Another problem is that “in the old days, governments could demand that homeowners allow public health people to get into backyards to kill mosquitoes. Today, there are laws that regard this as trespassing.”
It would cost billions of dollars to eliminate malaria around the world. “But I can’t eliminate it just in the eastern Congo because the country is not safe, there are not enough roads and infrastructure, and it’s plagued by rape, civil unrest and war. Some governments have given it priority, but others haven’t,” said the Dutch scientist.
His lab is working on biological control of malaria. “Mosquitoes are becoming more resistant to insecticides, so we are trying to develop a fungus that is specific for killing the insects. It’s a comopolitan type of fungus, and found even in Israel’s soil. It works."

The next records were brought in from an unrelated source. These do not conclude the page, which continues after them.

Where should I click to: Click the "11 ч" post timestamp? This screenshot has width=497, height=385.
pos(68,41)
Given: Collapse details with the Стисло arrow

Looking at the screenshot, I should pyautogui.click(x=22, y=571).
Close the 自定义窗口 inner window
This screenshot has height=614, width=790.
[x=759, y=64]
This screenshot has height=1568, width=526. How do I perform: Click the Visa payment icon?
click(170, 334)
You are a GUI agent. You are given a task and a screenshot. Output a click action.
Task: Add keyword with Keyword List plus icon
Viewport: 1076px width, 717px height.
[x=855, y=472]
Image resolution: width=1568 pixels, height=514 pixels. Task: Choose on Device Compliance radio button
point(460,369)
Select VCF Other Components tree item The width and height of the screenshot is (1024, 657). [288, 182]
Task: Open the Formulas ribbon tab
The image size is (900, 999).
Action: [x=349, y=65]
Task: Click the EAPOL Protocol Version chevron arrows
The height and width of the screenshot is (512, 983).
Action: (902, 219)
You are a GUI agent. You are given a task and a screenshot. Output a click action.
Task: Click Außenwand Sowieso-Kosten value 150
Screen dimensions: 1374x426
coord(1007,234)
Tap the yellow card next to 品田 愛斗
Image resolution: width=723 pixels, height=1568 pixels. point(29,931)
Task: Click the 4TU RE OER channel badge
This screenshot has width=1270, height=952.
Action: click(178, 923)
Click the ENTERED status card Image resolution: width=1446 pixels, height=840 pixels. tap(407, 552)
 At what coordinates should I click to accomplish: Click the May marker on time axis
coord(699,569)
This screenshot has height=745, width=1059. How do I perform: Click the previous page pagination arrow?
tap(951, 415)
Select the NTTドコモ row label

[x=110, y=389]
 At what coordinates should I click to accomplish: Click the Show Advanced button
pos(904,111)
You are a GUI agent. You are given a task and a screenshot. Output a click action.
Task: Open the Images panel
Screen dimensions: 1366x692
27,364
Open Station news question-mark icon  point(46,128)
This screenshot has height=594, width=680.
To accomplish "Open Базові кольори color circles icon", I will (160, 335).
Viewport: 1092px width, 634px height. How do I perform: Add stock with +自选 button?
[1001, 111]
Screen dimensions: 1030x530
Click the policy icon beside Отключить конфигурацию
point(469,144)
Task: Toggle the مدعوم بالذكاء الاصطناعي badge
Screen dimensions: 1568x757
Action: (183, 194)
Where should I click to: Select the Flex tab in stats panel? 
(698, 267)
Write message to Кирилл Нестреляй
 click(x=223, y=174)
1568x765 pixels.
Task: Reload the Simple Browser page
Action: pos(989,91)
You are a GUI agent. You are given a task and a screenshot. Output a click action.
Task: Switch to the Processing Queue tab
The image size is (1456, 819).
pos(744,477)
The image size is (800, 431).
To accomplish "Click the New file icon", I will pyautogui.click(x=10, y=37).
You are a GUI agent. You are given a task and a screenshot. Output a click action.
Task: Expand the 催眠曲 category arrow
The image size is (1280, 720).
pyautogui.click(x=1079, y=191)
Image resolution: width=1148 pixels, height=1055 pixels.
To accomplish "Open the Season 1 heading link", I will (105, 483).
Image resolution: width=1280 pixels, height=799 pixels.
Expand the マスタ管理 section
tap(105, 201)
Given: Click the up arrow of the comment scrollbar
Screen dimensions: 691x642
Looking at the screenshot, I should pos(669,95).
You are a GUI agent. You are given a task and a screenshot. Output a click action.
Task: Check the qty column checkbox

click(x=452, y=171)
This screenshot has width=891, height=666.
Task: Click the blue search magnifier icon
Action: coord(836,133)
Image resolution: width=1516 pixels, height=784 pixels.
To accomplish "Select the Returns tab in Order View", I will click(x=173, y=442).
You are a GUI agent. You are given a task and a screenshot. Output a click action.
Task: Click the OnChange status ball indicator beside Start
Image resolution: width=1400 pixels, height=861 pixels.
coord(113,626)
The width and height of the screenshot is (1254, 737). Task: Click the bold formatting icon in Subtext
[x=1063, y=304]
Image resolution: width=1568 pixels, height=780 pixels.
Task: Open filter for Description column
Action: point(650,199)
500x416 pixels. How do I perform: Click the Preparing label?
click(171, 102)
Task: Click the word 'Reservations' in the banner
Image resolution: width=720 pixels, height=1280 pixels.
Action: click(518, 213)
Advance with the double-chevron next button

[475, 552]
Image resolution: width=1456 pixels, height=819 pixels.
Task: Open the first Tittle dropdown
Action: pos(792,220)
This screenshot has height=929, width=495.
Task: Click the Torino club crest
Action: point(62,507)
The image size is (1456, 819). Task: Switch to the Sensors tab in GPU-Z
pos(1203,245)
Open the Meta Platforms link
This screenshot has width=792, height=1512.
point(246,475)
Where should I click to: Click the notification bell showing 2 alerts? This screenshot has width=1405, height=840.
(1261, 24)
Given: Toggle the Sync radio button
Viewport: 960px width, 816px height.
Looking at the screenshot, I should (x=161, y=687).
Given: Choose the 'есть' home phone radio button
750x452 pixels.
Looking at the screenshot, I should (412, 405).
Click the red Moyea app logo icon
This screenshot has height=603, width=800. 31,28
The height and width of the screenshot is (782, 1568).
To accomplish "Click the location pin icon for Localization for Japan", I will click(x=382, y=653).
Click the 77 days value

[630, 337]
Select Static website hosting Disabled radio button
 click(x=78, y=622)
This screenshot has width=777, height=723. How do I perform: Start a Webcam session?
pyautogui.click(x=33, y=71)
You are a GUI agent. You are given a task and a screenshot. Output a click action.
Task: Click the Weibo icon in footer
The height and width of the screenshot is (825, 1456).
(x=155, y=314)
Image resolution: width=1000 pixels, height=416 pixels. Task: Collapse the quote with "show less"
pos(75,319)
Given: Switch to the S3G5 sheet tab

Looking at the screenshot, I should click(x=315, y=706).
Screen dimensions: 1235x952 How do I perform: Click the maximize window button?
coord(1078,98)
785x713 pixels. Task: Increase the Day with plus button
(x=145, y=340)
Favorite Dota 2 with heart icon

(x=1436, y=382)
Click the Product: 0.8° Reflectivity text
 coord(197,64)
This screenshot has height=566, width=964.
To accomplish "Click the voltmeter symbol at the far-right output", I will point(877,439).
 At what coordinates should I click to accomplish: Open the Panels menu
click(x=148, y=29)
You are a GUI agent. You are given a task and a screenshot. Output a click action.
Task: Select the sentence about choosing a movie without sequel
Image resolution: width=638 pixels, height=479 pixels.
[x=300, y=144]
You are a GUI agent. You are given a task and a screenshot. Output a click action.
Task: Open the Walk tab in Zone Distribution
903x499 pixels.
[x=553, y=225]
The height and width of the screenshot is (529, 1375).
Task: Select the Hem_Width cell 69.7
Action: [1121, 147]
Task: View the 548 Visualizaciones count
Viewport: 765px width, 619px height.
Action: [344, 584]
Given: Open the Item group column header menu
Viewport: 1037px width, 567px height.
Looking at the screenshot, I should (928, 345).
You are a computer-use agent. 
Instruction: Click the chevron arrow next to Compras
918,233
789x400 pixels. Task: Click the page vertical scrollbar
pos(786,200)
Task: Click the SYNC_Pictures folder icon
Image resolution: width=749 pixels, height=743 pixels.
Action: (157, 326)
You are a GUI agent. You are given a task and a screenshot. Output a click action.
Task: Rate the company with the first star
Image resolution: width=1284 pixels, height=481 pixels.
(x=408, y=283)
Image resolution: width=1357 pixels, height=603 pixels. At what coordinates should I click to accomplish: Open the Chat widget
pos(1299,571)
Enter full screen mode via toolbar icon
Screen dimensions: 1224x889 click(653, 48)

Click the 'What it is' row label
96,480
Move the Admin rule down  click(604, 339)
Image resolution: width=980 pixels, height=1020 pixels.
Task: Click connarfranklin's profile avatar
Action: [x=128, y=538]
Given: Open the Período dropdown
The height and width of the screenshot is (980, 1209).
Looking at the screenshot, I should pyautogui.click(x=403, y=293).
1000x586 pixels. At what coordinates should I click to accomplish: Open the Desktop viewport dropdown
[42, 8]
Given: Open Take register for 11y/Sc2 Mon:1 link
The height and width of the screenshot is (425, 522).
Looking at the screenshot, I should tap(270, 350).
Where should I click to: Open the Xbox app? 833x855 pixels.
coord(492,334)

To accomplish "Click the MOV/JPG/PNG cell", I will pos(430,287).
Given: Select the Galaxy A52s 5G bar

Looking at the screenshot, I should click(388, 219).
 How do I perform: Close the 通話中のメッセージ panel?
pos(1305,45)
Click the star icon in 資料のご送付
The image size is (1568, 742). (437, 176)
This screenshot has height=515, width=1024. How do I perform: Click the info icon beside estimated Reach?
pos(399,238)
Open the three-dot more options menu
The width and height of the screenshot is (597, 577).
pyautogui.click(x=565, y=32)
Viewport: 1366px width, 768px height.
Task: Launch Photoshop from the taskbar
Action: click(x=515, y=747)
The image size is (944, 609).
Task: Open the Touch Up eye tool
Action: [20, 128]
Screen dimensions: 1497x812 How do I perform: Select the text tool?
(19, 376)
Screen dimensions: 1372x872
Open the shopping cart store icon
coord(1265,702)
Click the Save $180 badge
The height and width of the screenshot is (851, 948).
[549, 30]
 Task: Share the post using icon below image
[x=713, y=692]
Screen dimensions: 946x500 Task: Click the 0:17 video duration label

“The good news is that several companies are producing this fungus on large scale, for control of pests in agriculture. I will be able to order fungal spores to infect mosquitoes in Tanzania, and they won’t be able to bite people.”
But Knols added that the insecticide lobby “is out there, and it opposes biological control.
They regard us as green dreamers or hippies. Yet it could be done. We are now trying the fungus out at 1,600 Tanzanian homes; it could become mainstream.
“After our Jerusalem meeting, we will support people there and in Gabon, to work with health ministries to eliminate malaria. Those who attended are working on a formal declaration for governments all over the world and the WHO to do better.”
He concluded that “we in the developed world have a moral obligation to invest there what we do in developed countries. It brings about clear economic, not to say humane, benefits. There isn’t a single child who has to die of malaria, but it has become a forgotten disease."
“Just during our conversation, 10 or 15 African kids have died of malaria.”